═══ MATERIAL FOR THIS EXERCISE ═══

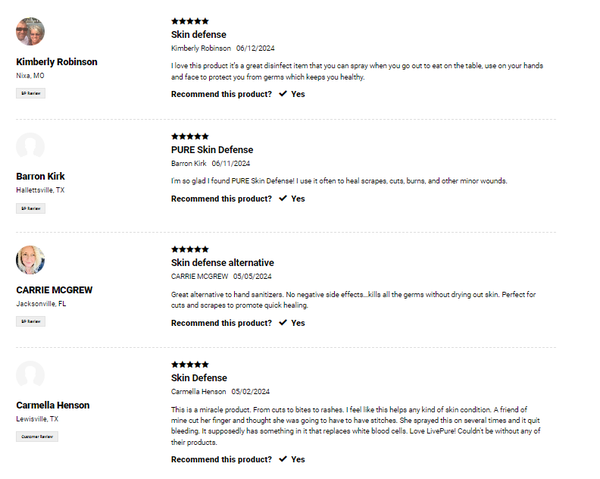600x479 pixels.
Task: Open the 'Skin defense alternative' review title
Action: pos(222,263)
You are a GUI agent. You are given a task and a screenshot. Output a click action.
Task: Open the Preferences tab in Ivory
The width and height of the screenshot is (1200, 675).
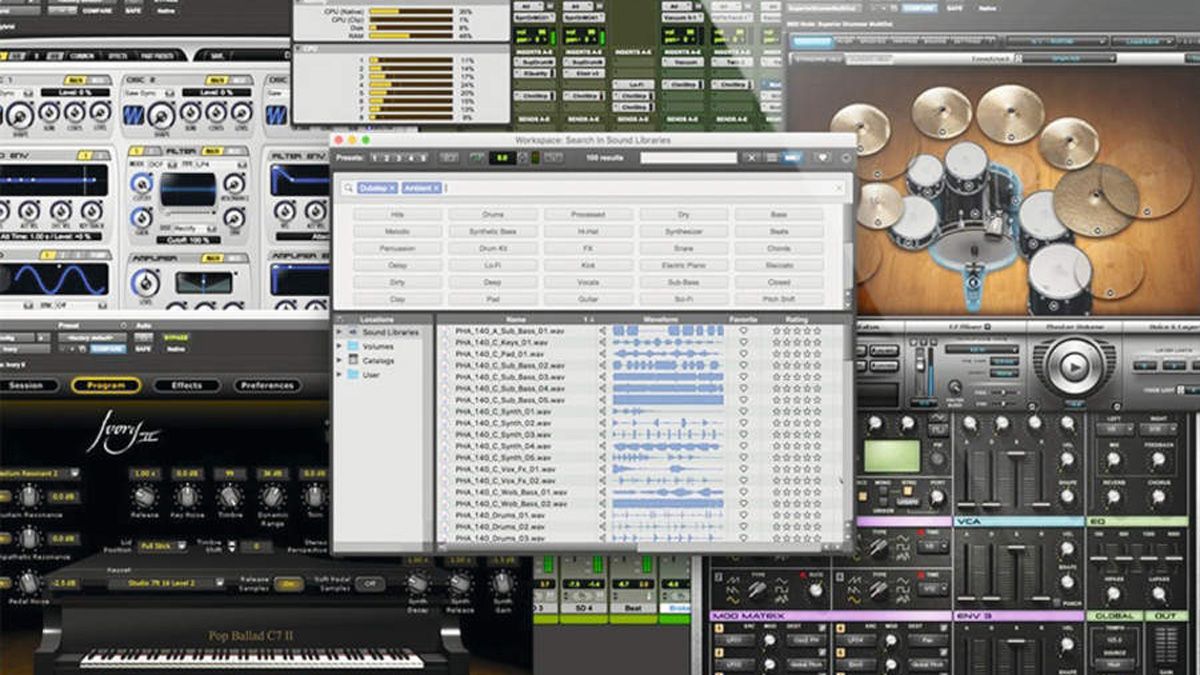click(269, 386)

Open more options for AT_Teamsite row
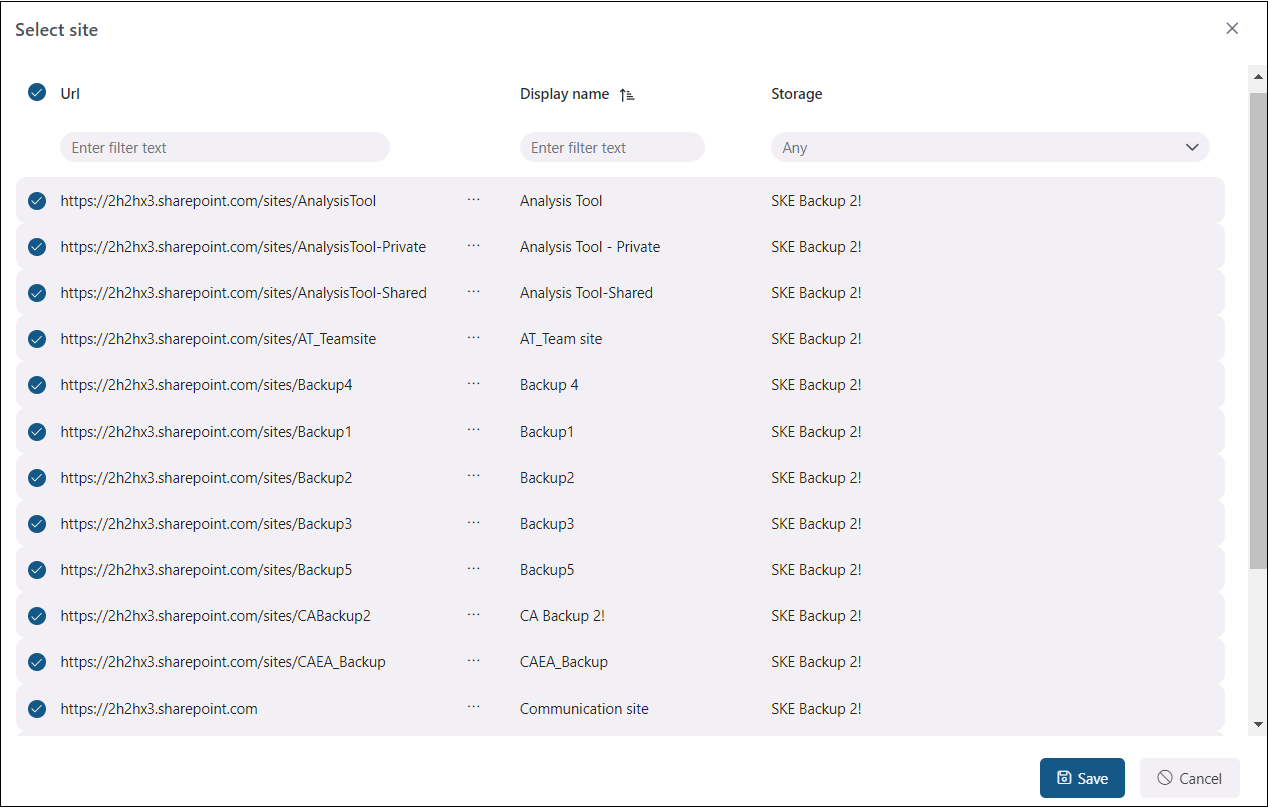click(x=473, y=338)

═══

- _WHAT THE TASK ASKS_:
Nothing but the lines from the one containing "You are a GUI" through the end of the entries should be written out, exactly and without pictures.

- _ANSWER AREA_:
You are a GUI agent. You are given a task and a screenshot. Output a click action.
Task: Open the Preferences tab in Ivory
The width and height of the screenshot is (1200, 675).
click(269, 386)

Open more options for AT_Teamsite row
click(x=473, y=338)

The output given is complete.